What I witnessed in the Junction is part of a set of changes to the places and communities that have, historically, made cities special, made them interesting, made them sites of protest and progress. These changes have come to be called gentrification, and this is a book about the struggle to keep gentrification from steamrolling over everything many of us hold dear about city life.

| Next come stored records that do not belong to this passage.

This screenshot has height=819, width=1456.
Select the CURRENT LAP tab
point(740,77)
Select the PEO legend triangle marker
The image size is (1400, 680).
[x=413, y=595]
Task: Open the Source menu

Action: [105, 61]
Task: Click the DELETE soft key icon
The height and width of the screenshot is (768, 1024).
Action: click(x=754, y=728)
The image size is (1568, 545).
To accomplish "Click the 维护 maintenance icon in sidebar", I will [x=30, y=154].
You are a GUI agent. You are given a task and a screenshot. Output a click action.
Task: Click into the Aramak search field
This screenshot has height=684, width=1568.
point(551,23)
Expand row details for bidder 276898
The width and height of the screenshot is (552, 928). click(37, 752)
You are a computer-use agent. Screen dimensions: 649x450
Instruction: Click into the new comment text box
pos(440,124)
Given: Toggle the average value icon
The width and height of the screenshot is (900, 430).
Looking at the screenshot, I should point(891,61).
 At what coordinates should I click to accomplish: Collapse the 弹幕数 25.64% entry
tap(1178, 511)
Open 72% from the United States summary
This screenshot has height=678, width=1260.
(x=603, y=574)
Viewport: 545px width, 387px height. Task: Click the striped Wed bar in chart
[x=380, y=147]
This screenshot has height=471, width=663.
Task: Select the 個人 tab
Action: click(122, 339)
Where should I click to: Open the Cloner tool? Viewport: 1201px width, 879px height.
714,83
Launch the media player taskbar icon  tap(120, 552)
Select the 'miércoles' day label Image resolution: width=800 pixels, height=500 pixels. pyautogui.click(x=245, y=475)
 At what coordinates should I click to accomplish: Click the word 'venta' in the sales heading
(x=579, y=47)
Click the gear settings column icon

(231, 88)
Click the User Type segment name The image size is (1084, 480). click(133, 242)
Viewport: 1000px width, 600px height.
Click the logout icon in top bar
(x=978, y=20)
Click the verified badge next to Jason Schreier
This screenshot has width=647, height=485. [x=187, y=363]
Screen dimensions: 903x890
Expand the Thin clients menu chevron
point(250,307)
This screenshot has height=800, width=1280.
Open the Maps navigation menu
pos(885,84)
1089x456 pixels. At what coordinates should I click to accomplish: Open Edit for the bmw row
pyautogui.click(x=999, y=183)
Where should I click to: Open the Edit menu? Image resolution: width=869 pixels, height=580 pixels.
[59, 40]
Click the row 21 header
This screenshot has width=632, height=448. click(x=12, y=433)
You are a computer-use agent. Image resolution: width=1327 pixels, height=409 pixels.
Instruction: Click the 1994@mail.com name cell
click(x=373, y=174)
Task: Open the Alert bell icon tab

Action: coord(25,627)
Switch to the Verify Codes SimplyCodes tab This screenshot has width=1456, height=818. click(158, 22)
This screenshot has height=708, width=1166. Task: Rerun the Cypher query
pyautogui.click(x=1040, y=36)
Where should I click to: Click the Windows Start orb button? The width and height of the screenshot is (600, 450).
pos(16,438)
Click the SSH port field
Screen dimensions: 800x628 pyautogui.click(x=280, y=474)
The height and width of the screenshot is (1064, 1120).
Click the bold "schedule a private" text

Leslie Kern: This Ain’t Your Parents’ Gentrification

Storefronts in Toronto’s Junction neighbourhood. PHOTO: Jennifer Hyc

Despite having lived in and around Toronto for over twenty years, I had never heard of the Junction before I moved there in 2000. It was an odd place: a dry (no alcohol served) neighbourhood from 1904 to 1998, its location next to Toronto’s historic stockyards had attracted immigrants from Malta, Italy, and Poland to work in the meat industry. Active industrial sites and meat processing plants sat next to abandoned factories and vacant lots, just blocks from the decidedly utilitarian offerings along the main commercial strip. Blockbuster Video, a discount grocery store, and the post office were some of the only retail spaces that I, as a graduate student and new mom, was likely to access. The pawn shops and strange overabundance of upholstery repair places were less appealing destinations.

What we did have were higher than average rates of air pollution, parks with discarded needles, and a largely forgotten, working-class. low-income, immigrant population. I say largely forgotten because unlike other Toronto neighbourhoods stigmatized for drug use, homelessness, sex work, or crime, the Junction rarely made the news. It was not a place imagined as “other” or frightening. It was not imagined at all by those who lived outside the railroad triangle. When I was looking for affordable apartments, all of the Junction listings called the area “High Park North,” evoking the stately neighbourhood and beautiful park to the south. It was a creative piece of nomenclature designed to mask the fact that High Park, it was not.

Still, there were lots of young families, good schools, and decent little green spaces dotted throughout the residential area. After all, this is still a Canadian city we are talking about, where levels of public investment in urban infrastructure have rarely plummeted so low as to create deeply unlivable places. Although my mouse-infested basement apartment left a lot to be desired, I soon met other moms with kids my daughter’s age and found a supportive local community. The first few years offered up occasional signs of change: an interesting new business, a local event. But few seemed to stick. It was a little bit artsy, but far from hip.

That all started to change in the mid-2000s, when a critical mass of new retail and restaurant spaces defied the trend and brought widespread attention to the neighbourhood. Suddenly, the Junction was “up-and-coming.” Toronto’s newest “hot ‘hood.” Trendy. Bringing old and new together. A destination. Toronto news media featured Junction events, bars, stores, and restaurants in weekly “what to do” and “where to eat” sections. The hyperbole reached new heights in 2009 when the New York Times online travel section ran a story on the Junction under the headline, “Skid Row to Hip in Toronto.”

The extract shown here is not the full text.